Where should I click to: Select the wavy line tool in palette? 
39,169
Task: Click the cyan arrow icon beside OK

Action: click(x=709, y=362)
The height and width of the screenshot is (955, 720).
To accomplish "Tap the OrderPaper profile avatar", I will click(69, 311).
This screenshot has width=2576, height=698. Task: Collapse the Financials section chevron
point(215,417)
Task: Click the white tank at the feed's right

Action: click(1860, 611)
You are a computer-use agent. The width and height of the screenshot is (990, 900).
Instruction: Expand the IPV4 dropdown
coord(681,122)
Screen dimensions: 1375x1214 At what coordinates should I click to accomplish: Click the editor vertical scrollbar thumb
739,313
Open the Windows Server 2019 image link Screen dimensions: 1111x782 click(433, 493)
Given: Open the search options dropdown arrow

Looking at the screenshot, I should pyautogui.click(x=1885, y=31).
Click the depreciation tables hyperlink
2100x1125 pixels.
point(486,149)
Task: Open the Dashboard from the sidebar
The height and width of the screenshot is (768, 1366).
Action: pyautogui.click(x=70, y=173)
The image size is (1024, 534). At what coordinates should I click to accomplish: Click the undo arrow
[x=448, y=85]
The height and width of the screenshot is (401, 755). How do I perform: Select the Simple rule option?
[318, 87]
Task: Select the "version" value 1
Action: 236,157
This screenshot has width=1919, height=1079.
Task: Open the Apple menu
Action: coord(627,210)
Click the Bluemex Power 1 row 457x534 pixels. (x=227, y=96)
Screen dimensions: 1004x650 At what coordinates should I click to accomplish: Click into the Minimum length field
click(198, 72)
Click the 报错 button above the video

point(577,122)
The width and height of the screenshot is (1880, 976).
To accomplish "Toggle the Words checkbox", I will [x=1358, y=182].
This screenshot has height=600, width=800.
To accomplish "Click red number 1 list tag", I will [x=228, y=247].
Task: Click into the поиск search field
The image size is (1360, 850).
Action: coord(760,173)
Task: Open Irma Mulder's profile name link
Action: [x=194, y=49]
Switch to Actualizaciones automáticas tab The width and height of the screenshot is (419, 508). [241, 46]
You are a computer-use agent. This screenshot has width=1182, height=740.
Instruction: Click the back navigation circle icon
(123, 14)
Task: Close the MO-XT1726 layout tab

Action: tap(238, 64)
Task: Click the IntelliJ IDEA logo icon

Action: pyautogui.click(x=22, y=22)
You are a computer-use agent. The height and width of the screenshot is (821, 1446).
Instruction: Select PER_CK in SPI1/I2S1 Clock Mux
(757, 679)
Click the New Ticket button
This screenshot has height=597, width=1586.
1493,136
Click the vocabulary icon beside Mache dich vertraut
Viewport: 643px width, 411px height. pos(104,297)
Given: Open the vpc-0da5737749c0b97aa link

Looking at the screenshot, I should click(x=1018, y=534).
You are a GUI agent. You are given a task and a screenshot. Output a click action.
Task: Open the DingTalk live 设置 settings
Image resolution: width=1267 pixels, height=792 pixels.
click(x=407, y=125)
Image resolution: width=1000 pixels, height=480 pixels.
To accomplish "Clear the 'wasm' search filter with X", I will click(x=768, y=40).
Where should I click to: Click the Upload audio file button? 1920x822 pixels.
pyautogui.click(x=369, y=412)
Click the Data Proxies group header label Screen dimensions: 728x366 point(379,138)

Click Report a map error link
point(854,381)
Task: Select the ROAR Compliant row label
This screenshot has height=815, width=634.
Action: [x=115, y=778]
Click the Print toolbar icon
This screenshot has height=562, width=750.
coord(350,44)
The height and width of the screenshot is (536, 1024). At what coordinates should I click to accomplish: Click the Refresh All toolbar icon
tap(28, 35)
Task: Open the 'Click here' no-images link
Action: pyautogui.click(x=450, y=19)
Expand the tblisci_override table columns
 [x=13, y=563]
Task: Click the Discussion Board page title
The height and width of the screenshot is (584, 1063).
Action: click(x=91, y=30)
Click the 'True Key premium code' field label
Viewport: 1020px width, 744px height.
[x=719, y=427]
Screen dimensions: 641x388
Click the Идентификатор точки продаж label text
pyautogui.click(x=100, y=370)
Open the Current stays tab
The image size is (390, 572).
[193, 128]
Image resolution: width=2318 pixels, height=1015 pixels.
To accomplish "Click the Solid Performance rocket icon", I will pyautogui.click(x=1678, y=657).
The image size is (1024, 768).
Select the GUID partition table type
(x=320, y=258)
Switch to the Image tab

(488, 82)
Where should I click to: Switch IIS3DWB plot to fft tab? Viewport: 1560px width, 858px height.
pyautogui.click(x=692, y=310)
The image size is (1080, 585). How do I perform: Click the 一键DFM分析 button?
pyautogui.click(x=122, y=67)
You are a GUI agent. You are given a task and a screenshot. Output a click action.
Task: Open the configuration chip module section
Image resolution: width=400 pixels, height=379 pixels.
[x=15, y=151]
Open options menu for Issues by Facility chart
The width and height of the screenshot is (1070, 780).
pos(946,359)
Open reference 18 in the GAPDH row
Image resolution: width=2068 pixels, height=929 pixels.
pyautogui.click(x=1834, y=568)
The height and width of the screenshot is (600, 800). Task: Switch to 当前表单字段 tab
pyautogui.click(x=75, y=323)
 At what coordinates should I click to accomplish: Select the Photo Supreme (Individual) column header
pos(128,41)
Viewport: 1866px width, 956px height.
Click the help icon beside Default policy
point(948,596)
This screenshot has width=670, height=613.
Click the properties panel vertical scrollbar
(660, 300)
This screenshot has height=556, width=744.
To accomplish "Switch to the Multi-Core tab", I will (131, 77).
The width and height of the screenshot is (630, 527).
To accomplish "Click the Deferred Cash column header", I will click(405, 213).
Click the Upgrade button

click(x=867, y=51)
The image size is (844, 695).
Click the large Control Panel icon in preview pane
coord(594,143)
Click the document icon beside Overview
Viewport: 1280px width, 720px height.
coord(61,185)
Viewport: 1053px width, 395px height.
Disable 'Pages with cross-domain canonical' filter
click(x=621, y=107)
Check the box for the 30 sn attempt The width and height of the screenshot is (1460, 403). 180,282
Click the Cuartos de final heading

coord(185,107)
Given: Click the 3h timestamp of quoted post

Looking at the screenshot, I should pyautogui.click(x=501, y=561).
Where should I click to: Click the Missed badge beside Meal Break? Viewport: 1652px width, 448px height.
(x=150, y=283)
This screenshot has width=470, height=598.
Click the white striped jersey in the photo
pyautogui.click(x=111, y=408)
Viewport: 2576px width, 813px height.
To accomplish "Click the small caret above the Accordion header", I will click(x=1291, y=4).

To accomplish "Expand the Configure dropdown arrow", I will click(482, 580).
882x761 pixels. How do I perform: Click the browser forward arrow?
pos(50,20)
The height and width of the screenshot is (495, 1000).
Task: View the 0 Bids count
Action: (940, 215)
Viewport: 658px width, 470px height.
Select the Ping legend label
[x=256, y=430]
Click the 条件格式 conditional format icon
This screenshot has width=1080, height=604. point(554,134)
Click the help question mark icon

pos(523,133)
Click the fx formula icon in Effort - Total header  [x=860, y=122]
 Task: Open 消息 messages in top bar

----

:: WHAT TO PRODUCE ::
An exact reproduction of all the entries above is the expected answer.

:: COMPLETED EXERCISE ::
Where should I click to: Select the wavy line tool in palette? 
39,169
Task: Click the cyan arrow icon beside OK

Action: click(x=709, y=362)
The height and width of the screenshot is (955, 720).
To accomplish "Tap the OrderPaper profile avatar", I will click(69, 311).
This screenshot has width=2576, height=698. Task: Collapse the Financials section chevron
point(215,417)
Task: Click the white tank at the feed's right

Action: click(1860, 611)
You are a computer-use agent. The width and height of the screenshot is (990, 900).
Instruction: Expand the IPV4 dropdown
coord(681,122)
Screen dimensions: 1375x1214 At what coordinates should I click to accomplish: Click the editor vertical scrollbar thumb
739,313
Open the Windows Server 2019 image link Screen dimensions: 1111x782 click(433, 493)
Given: Open the search options dropdown arrow

Looking at the screenshot, I should pyautogui.click(x=1885, y=31).
Click the depreciation tables hyperlink
2100x1125 pixels.
point(486,149)
Task: Open the Dashboard from the sidebar
The height and width of the screenshot is (768, 1366).
Action: pyautogui.click(x=70, y=173)
The image size is (1024, 534). At what coordinates should I click to accomplish: Click the undo arrow
[x=448, y=85]
The height and width of the screenshot is (401, 755). How do I perform: Select the Simple rule option?
[318, 87]
Task: Select the "version" value 1
Action: 236,157
This screenshot has width=1919, height=1079.
Task: Open the Apple menu
Action: coord(627,210)
Click the Bluemex Power 1 row 457x534 pixels. (x=227, y=96)
Screen dimensions: 1004x650 At what coordinates should I click to accomplish: Click into the Minimum length field
click(198, 72)
Click the 报错 button above the video

point(577,122)
The width and height of the screenshot is (1880, 976).
To accomplish "Toggle the Words checkbox", I will [x=1358, y=182].
This screenshot has height=600, width=800.
To accomplish "Click red number 1 list tag", I will [x=228, y=247].
Task: Click into the поиск search field
The image size is (1360, 850).
Action: coord(760,173)
Task: Open Irma Mulder's profile name link
Action: [x=194, y=49]
Switch to Actualizaciones automáticas tab The width and height of the screenshot is (419, 508). [241, 46]
You are a computer-use agent. This screenshot has width=1182, height=740.
Instruction: Click the back navigation circle icon
(123, 14)
Task: Close the MO-XT1726 layout tab

Action: tap(238, 64)
Task: Click the IntelliJ IDEA logo icon

Action: pyautogui.click(x=22, y=22)
You are a computer-use agent. The height and width of the screenshot is (821, 1446).
Instruction: Select PER_CK in SPI1/I2S1 Clock Mux
(757, 679)
Click the New Ticket button
This screenshot has height=597, width=1586.
1493,136
Click the vocabulary icon beside Mache dich vertraut
Viewport: 643px width, 411px height. pos(104,297)
Given: Open the vpc-0da5737749c0b97aa link

Looking at the screenshot, I should click(x=1018, y=534).
You are a GUI agent. You are given a task and a screenshot. Output a click action.
Task: Open the DingTalk live 设置 settings
Image resolution: width=1267 pixels, height=792 pixels.
click(x=407, y=125)
Image resolution: width=1000 pixels, height=480 pixels.
To accomplish "Clear the 'wasm' search filter with X", I will click(x=768, y=40).
Where should I click to: Click the Upload audio file button? 1920x822 pixels.
pyautogui.click(x=369, y=412)
Click the Data Proxies group header label Screen dimensions: 728x366 point(379,138)

Click Report a map error link
point(854,381)
Task: Select the ROAR Compliant row label
This screenshot has height=815, width=634.
Action: [x=115, y=778]
Click the Print toolbar icon
This screenshot has height=562, width=750.
coord(350,44)
The height and width of the screenshot is (536, 1024). At what coordinates should I click to accomplish: Click the Refresh All toolbar icon
tap(28, 35)
Task: Open the 'Click here' no-images link
Action: pyautogui.click(x=450, y=19)
Expand the tblisci_override table columns
 [x=13, y=563]
Task: Click the Discussion Board page title
The height and width of the screenshot is (584, 1063).
Action: click(x=91, y=30)
Click the 'True Key premium code' field label
Viewport: 1020px width, 744px height.
[x=719, y=427]
Screen dimensions: 641x388
Click the Идентификатор точки продаж label text
pyautogui.click(x=100, y=370)
Open the Current stays tab
The image size is (390, 572).
[193, 128]
Image resolution: width=2318 pixels, height=1015 pixels.
To accomplish "Click the Solid Performance rocket icon", I will pyautogui.click(x=1678, y=657).
The image size is (1024, 768).
Select the GUID partition table type
(x=320, y=258)
Switch to the Image tab

(488, 82)
Where should I click to: Switch IIS3DWB plot to fft tab? Viewport: 1560px width, 858px height.
pyautogui.click(x=692, y=310)
The image size is (1080, 585). How do I perform: Click the 一键DFM分析 button?
pyautogui.click(x=122, y=67)
You are a GUI agent. You are given a task and a screenshot. Output a click action.
Task: Open the configuration chip module section
Image resolution: width=400 pixels, height=379 pixels.
[x=15, y=151]
Open options menu for Issues by Facility chart
The width and height of the screenshot is (1070, 780).
pos(946,359)
Open reference 18 in the GAPDH row
Image resolution: width=2068 pixels, height=929 pixels.
pyautogui.click(x=1834, y=568)
The height and width of the screenshot is (600, 800). Task: Switch to 当前表单字段 tab
pyautogui.click(x=75, y=323)
 At what coordinates should I click to accomplish: Select the Photo Supreme (Individual) column header
pos(128,41)
Viewport: 1866px width, 956px height.
Click the help icon beside Default policy
point(948,596)
This screenshot has width=670, height=613.
Click the properties panel vertical scrollbar
(660, 300)
This screenshot has height=556, width=744.
To accomplish "Switch to the Multi-Core tab", I will (131, 77).
The width and height of the screenshot is (630, 527).
To accomplish "Click the Deferred Cash column header", I will click(405, 213).
Click the Upgrade button

click(x=867, y=51)
The image size is (844, 695).
Click the large Control Panel icon in preview pane
coord(594,143)
Click the document icon beside Overview
Viewport: 1280px width, 720px height.
coord(61,185)
Viewport: 1053px width, 395px height.
Disable 'Pages with cross-domain canonical' filter
click(x=621, y=107)
Check the box for the 30 sn attempt The width and height of the screenshot is (1460, 403). 180,282
Click the Cuartos de final heading

coord(185,107)
Given: Click the 3h timestamp of quoted post

Looking at the screenshot, I should pyautogui.click(x=501, y=561).
Where should I click to: Click the Missed badge beside Meal Break? Viewport: 1652px width, 448px height.
(x=150, y=283)
This screenshot has width=470, height=598.
Click the white striped jersey in the photo
pyautogui.click(x=111, y=408)
Viewport: 2576px width, 813px height.
To accomplish "Click the small caret above the Accordion header", I will click(x=1291, y=4).

To accomplish "Expand the Configure dropdown arrow", I will click(482, 580).
882x761 pixels. How do I perform: Click the browser forward arrow?
pos(50,20)
The height and width of the screenshot is (495, 1000).
Task: View the 0 Bids count
Action: (940, 215)
Viewport: 658px width, 470px height.
Select the Ping legend label
[x=256, y=430]
Click the 条件格式 conditional format icon
This screenshot has width=1080, height=604. point(554,134)
Click the help question mark icon

pos(523,133)
Click the fx formula icon in Effort - Total header  [x=860, y=122]
 Task: Open 消息 messages in top bar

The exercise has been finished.